Motivated by the above insights, we propose a novel technique for facial AU detection called MGRR-Net. Our main innovations lie in three aspects, as shown in Figure
1(c). First, we introduce a dynamic graph to model and reason the relationship between a target AU and other AUs. The region-level AU features (as nodes) can accurately locate the corresponding muscles. Second, we supplement each AU with different levels (channel- and pixel-level) of attention-aware details from global features, which greatly improves the distinction between AUs. Finally, we iteratively refine the AU features of the proposed multi-level local-global relational reasoning layer, which makes them more robust and more interpretable. Different from the existing GNN-based approaches [
19,
30,
32,
35,
49,
51] that utilize complex GCNs [
18] to enhance the distinguishability of AUs by constructing AU relationships, however, we supplement each AU with different perspectives (channel- and pixel-level) of attention-aware details from global features, making it possible to achieve the same purpose in a basic GNN and solve a certain over-smoothing issue. In particular, we extract the global features by multi-layer CNNs and precise AU region features based on the detected facial landmarks, which serve as the inputs of each multi-level relational reasoning layer. A simple region-level AU graph is constructed to represent the relationships by the adjacency matrix (as edges) among AU regions (as nodes), initialized by prior knowledge and iteratively updated. We propose a method to learn channel- and pixel-wise semantic relations for different AUs at the same time by processing them in two separate efficient and effective
multi-head graph attention networks (MH-GATs) [
58]. Through this, we model the complementary channel- and pixel-level global details. After these local and global relation-oriented modules, a hierarchical gated fusion strategy helps to select more useful information for the final AU representation in terms of different individuals.

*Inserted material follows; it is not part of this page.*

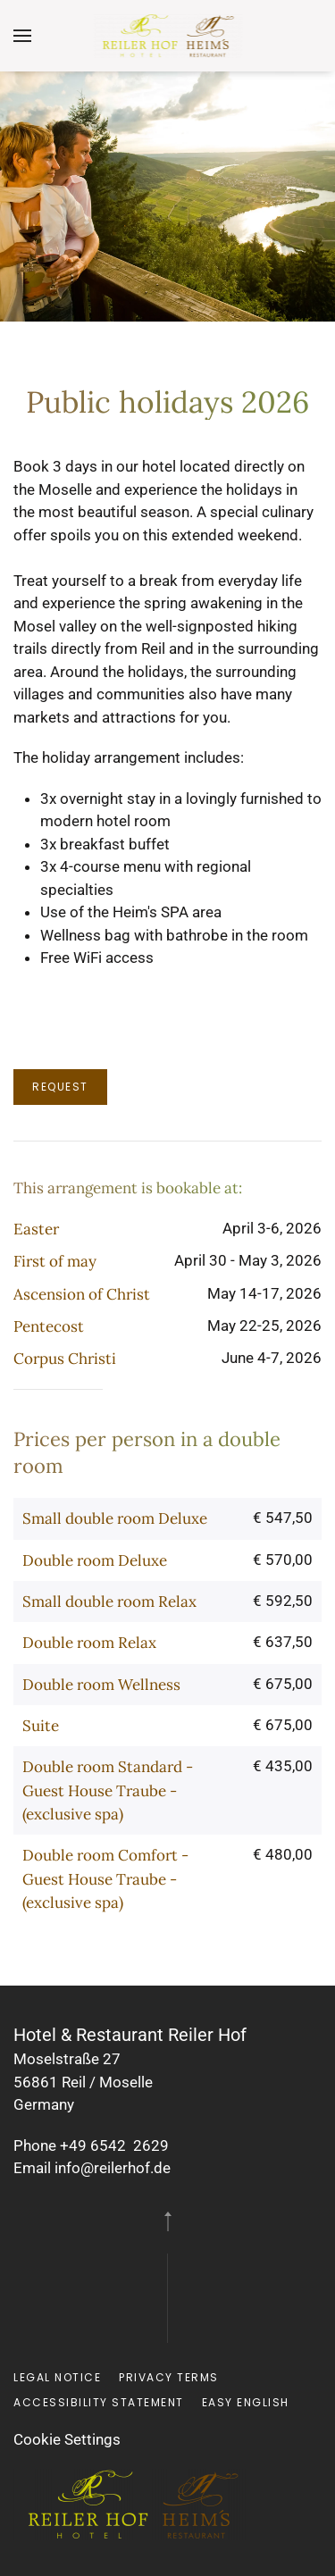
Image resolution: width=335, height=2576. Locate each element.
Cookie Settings (67, 2439)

The contributions of this work are as follows:
—
We propose a novel end-to-end iterative reasoning and training scheme for facial AU detection, which leverages the complementary multi-level local-global feature relationships to improve the robustness and discrimination for AU detection;
—
We construct a region-level AU graph with the prior knowledge initialization and dynamically reason the correlated relationship of individual AUs, thereby improving the robustness of AU detection;
—
We propose a GAT-based model to improve the discrimination of each local AU patch by supplementing multiple levels of global features;
—
The proposed MGRR-Net outperforms the state-of-the-art approaches for AU detection on two widely used benchmarks, i.e., BP4D and DISFA, without any external data or pre-trained models.